• Data:
* * * *
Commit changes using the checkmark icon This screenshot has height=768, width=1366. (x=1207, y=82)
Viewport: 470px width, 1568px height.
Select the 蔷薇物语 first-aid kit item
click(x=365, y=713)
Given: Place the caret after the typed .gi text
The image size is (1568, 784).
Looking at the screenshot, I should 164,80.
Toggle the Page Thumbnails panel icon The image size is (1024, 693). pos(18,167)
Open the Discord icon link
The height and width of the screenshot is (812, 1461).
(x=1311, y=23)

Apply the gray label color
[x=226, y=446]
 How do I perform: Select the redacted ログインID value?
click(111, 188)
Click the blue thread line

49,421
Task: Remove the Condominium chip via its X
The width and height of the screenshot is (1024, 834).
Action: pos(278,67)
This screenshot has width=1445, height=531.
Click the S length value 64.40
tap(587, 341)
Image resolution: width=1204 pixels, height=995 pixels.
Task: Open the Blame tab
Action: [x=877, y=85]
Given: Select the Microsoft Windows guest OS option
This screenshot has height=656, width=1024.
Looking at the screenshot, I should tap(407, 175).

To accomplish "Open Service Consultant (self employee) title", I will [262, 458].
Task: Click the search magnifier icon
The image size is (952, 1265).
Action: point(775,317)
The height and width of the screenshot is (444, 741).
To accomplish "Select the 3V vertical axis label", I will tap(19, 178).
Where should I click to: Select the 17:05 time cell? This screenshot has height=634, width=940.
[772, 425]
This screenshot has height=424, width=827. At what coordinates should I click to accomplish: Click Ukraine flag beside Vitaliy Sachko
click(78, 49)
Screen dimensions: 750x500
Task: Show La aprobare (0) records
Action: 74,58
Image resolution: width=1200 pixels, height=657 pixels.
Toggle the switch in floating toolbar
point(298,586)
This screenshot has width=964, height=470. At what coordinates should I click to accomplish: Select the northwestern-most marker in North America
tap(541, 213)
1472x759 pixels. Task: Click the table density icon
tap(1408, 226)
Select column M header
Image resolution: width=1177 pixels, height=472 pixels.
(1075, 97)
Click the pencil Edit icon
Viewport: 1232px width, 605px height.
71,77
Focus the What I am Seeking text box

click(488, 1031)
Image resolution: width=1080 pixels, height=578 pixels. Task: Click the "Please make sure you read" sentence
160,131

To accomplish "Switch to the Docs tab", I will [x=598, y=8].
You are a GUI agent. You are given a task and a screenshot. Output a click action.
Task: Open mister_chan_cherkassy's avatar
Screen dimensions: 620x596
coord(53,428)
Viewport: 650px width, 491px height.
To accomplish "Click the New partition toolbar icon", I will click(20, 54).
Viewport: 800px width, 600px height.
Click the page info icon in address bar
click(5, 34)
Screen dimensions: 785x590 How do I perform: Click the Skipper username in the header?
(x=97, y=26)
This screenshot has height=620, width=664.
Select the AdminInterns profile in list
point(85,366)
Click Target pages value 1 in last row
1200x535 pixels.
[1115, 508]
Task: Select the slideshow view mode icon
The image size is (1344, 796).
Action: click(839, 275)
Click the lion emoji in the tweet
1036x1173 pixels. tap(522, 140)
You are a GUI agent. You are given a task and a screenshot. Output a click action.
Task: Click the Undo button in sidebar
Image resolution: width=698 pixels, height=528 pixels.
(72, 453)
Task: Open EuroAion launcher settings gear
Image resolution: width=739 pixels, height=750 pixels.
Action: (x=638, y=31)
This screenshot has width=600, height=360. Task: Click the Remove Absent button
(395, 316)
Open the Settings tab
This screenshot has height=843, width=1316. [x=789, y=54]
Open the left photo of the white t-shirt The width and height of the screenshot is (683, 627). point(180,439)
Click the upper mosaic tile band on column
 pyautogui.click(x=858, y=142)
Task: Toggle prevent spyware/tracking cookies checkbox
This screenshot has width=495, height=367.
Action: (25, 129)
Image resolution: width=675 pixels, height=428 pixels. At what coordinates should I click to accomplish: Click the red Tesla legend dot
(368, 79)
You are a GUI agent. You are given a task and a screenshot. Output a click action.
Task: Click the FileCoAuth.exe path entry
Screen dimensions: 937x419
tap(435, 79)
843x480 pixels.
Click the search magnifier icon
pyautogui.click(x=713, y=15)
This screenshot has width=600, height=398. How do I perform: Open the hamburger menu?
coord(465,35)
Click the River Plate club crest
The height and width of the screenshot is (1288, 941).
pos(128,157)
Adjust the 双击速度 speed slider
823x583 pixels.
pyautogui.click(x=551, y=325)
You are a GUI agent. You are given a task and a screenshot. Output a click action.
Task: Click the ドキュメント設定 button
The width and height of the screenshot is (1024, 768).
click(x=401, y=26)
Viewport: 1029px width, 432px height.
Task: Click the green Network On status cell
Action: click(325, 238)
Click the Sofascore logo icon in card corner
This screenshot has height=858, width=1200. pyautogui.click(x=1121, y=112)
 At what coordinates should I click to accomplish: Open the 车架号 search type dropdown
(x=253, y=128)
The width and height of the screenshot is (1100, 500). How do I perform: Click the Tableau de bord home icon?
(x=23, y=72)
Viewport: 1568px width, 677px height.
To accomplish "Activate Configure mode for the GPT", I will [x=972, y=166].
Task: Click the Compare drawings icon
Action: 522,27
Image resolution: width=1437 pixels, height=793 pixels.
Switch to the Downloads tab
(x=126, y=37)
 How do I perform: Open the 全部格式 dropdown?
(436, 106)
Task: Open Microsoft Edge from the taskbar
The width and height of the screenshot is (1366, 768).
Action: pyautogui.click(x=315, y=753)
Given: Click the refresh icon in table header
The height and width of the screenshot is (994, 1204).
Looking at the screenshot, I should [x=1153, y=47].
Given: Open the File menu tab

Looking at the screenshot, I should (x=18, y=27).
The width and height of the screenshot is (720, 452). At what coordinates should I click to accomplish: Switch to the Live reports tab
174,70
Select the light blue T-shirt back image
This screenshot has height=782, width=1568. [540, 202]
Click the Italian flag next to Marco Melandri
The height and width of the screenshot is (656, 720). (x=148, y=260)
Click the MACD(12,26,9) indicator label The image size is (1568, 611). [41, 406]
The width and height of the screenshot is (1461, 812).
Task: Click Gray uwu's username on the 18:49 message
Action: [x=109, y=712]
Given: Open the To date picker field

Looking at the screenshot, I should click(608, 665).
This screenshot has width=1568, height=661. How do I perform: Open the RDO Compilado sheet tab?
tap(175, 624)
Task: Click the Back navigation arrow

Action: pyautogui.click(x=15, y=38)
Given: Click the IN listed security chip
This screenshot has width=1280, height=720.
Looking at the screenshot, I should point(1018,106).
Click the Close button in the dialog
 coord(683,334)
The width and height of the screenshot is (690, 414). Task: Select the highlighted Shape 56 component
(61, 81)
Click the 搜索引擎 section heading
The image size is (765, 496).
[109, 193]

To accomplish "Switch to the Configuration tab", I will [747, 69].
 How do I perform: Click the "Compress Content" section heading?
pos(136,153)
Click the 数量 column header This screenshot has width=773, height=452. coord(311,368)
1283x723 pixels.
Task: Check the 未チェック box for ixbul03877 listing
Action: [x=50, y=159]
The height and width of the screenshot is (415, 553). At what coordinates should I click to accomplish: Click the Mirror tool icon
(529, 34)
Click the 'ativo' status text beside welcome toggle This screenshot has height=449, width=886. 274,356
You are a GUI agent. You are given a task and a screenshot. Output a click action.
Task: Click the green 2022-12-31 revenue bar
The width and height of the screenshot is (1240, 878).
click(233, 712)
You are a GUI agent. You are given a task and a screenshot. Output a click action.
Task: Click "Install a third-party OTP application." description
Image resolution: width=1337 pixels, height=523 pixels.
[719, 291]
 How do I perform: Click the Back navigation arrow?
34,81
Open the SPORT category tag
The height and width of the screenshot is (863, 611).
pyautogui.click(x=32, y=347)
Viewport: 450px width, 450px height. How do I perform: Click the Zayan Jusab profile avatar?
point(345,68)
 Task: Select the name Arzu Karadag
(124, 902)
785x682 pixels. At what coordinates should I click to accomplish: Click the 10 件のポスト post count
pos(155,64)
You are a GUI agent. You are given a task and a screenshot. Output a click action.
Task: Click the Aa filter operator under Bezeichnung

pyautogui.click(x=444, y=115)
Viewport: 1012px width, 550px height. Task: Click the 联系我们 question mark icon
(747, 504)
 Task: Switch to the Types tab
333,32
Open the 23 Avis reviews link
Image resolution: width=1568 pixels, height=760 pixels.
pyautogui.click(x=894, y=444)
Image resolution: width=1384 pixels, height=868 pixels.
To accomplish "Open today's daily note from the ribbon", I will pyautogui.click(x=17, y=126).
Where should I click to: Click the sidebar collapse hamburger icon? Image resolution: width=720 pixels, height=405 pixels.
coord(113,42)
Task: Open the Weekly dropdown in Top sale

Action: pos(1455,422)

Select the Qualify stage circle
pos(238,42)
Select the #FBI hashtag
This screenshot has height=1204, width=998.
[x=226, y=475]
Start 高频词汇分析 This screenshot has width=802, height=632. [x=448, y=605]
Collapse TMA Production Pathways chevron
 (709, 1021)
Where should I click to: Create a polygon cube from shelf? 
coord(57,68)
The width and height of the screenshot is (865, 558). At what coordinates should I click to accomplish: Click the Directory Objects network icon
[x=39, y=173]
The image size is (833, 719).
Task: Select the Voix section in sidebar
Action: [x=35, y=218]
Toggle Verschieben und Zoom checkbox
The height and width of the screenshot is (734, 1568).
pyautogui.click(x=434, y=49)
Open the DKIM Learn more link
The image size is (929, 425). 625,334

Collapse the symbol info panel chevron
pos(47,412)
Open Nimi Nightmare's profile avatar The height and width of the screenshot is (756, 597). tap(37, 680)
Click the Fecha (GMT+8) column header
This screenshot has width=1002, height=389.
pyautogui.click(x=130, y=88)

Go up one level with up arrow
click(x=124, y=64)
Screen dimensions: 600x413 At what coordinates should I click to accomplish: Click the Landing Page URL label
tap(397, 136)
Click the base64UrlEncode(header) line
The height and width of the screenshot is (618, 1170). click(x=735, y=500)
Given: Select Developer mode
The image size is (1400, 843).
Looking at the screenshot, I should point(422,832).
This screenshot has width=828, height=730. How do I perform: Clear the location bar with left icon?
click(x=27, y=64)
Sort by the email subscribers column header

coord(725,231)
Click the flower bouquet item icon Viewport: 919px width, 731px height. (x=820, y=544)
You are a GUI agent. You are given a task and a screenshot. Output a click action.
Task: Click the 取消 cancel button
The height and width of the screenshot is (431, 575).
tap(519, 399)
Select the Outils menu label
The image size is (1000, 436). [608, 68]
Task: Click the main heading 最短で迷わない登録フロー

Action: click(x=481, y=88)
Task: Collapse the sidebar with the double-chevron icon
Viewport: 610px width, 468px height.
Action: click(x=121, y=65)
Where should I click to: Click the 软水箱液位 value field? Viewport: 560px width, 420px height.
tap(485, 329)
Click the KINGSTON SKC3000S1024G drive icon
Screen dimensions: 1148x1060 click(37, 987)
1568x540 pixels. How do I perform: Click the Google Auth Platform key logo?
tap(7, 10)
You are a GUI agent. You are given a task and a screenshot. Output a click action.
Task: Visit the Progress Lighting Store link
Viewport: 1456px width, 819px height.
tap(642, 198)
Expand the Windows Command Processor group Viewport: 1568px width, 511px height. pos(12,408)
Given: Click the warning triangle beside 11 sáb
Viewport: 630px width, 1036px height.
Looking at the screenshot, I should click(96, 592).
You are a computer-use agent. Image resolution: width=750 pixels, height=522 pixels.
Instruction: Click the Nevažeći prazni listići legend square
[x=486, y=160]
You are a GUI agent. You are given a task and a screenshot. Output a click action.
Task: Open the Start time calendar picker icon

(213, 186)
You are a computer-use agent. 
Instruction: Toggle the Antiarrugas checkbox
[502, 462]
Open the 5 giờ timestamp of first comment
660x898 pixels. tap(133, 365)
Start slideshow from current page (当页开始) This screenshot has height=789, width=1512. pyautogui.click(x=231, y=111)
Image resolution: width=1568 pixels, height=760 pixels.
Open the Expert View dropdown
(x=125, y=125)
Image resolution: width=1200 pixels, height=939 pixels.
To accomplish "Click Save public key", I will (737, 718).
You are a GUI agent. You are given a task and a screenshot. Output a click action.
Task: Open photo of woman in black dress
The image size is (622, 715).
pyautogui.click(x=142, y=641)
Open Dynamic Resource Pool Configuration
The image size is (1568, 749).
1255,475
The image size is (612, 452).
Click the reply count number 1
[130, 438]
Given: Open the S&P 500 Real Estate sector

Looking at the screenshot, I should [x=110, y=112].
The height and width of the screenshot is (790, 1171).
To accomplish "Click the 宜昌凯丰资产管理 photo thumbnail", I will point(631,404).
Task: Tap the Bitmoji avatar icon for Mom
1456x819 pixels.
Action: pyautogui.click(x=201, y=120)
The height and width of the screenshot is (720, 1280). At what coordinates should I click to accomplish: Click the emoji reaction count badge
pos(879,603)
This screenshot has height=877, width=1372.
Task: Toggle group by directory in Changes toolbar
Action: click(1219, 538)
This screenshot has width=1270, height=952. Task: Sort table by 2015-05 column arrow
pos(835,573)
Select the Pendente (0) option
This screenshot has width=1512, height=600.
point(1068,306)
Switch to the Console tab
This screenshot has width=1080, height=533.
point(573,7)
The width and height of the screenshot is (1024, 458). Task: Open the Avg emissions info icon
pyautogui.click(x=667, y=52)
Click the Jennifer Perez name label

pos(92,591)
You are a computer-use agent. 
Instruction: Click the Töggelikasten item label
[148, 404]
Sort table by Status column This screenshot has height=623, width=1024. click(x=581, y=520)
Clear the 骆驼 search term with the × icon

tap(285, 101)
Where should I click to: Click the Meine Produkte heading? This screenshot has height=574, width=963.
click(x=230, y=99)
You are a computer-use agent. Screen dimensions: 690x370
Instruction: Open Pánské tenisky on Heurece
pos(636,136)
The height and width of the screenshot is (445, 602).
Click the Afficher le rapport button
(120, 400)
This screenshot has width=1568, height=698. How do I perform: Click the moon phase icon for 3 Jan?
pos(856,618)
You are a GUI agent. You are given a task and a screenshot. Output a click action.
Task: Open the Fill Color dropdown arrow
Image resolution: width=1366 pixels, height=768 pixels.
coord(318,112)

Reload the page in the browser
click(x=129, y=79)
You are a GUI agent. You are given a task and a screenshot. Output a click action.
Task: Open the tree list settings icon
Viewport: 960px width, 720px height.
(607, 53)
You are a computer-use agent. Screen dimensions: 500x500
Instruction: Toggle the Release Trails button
* * * *
• Task to complete:
In the listing above, find the line with "This screenshot has width=600, height=398." and the line with "Task: Open Microsoft Edge from the taskbar"; output exactly those lines and all lines between them.

• Your solution:
This screenshot has width=600, height=398. How do I perform: Open the hamburger menu?
coord(465,35)
Click the River Plate club crest
The height and width of the screenshot is (1288, 941).
pos(128,157)
Adjust the 双击速度 speed slider
823x583 pixels.
pyautogui.click(x=551, y=325)
You are a GUI agent. You are given a task and a screenshot. Output a click action.
Task: Click the ドキュメント設定 button
The width and height of the screenshot is (1024, 768).
click(x=401, y=26)
Viewport: 1029px width, 432px height.
Task: Click the green Network On status cell
Action: click(325, 238)
Click the Sofascore logo icon in card corner
This screenshot has height=858, width=1200. pyautogui.click(x=1121, y=112)
 At what coordinates should I click to accomplish: Open the 车架号 search type dropdown
(x=253, y=128)
The width and height of the screenshot is (1100, 500). How do I perform: Click the Tableau de bord home icon?
(x=23, y=72)
Viewport: 1568px width, 677px height.
To accomplish "Activate Configure mode for the GPT", I will [x=972, y=166].
Task: Click the Compare drawings icon
Action: 522,27
Image resolution: width=1437 pixels, height=793 pixels.
Switch to the Downloads tab
(x=126, y=37)
 How do I perform: Open the 全部格式 dropdown?
(436, 106)
Task: Open Microsoft Edge from the taskbar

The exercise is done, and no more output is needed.